Familia figures

Science communication can come in many shapes and sizes. But a picture still tells a thousand words.

And in this case, there are about 6,000 words worth of mosquito communication to be found on PhD student Ana Ramirez’s Figshare page on which she has assembled a host of humanity’s most dangerous animals, in awesome graphical form.

The collection can be cited via https://doi.org/10.6084/m9.figshare.c.4208051.v4 and is fully open access via a CC BY 4.0 license which only asks for appropriate credit if you use the images. You can employ these fantastic representations in papers, seminars, workshops, blogs, citizen science endeavours, classrooms, lectures, social media…the sky is the limit.

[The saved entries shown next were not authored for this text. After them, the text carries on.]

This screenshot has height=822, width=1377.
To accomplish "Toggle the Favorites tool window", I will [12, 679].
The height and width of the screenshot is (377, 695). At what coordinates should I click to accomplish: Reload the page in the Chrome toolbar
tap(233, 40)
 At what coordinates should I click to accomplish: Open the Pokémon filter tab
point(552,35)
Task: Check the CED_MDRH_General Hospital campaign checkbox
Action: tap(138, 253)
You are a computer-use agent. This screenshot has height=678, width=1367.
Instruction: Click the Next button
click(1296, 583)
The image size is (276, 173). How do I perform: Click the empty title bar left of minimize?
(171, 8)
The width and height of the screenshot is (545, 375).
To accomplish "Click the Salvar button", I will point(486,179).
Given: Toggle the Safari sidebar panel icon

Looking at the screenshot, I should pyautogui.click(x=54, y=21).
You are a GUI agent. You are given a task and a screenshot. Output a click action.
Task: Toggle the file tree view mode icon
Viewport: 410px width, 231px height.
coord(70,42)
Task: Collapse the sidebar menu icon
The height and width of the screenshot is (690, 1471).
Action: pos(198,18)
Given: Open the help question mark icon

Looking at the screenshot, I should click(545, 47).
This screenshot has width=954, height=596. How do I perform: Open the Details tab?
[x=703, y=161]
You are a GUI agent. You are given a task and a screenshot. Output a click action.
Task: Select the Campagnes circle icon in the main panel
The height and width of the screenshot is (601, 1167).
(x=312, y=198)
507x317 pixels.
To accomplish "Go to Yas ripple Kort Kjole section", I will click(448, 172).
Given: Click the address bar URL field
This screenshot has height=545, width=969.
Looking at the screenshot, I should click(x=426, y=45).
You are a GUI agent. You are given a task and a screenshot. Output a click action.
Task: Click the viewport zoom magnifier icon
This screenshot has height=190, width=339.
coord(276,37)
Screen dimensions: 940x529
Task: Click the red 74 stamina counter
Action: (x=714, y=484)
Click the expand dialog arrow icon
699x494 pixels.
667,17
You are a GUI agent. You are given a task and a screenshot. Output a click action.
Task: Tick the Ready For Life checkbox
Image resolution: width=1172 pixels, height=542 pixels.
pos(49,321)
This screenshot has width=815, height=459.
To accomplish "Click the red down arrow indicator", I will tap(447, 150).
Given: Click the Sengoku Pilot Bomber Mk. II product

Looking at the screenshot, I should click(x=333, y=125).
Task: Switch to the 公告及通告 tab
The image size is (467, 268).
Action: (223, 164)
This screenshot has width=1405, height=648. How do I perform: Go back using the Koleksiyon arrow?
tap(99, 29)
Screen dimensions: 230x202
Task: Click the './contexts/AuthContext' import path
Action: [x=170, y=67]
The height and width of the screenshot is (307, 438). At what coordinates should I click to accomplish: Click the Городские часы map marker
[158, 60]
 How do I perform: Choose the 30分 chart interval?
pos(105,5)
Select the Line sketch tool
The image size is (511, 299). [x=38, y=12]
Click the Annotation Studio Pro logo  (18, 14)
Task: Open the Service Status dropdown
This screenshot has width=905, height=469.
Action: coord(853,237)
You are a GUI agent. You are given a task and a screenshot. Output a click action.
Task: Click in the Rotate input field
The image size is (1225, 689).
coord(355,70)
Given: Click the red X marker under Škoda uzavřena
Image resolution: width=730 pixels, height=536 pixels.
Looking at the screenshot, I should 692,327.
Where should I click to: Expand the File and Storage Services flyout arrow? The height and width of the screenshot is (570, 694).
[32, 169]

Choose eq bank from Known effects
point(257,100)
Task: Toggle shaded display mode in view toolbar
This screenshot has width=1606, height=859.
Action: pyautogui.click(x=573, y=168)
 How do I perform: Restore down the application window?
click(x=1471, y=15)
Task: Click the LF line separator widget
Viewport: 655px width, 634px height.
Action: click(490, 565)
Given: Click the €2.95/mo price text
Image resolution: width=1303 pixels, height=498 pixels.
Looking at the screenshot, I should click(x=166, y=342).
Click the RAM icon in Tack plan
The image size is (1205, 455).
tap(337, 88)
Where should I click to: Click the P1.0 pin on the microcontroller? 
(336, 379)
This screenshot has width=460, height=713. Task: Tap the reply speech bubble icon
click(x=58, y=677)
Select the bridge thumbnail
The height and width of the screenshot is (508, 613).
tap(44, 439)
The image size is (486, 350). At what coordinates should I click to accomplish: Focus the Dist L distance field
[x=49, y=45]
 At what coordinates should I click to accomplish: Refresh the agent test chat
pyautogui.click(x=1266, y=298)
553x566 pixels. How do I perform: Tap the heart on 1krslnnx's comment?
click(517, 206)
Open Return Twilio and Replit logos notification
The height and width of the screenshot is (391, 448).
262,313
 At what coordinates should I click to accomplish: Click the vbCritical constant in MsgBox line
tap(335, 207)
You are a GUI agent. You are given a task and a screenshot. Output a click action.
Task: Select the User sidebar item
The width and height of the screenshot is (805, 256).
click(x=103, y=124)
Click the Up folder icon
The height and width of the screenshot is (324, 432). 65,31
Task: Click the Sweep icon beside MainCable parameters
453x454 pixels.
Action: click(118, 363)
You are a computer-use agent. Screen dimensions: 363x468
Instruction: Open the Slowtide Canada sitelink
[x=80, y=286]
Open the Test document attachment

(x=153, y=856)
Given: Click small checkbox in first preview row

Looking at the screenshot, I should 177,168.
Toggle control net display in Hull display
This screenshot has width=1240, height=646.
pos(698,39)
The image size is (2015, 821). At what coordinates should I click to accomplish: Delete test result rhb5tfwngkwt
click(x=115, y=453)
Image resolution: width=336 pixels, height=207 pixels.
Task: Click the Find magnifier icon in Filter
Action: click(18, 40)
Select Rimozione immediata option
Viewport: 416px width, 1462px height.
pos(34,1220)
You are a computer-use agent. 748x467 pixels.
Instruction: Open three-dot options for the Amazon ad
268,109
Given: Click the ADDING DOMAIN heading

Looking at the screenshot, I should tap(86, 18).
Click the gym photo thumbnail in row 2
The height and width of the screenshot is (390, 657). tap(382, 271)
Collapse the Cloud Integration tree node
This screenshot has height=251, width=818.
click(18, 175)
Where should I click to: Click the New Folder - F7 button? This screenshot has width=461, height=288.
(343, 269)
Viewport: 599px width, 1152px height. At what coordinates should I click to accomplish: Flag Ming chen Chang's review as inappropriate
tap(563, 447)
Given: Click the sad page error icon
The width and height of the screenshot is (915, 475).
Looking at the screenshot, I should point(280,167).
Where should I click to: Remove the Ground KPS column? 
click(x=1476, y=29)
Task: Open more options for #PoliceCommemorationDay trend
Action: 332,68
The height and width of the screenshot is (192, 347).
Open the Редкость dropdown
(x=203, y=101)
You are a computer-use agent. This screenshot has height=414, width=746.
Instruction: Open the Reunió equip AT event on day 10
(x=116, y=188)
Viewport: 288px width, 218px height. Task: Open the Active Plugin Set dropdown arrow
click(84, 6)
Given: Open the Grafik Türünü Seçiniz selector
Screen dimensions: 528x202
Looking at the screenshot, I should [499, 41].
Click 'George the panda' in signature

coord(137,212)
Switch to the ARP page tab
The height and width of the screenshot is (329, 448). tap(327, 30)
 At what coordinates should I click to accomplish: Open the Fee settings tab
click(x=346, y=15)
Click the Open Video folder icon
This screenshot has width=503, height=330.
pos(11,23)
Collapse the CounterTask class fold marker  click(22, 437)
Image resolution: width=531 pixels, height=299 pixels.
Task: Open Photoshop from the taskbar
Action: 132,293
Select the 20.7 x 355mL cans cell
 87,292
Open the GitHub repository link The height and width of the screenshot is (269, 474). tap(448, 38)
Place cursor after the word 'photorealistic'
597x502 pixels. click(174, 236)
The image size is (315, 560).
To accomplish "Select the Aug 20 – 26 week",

A snippet of the hand-drawn mosquito imagery available thanks to Ana Ramirez’s Figshare collection.

This is impressive stuff and not just because Ana’s gained these skills with the freeware software Inkscape in a ridiculously short period of time. Ana has also generated these images while working on her Ph.D and writing up its results in an envious and accumulating stack of publications…

This is impressive stuff and a great example of how scientists can find new and exciting ways to leverage their newly gained knowledge to help inform the community at large and help out their peers as well! Expect to see some of these used in future blog posts when the focus is on mosquitoes.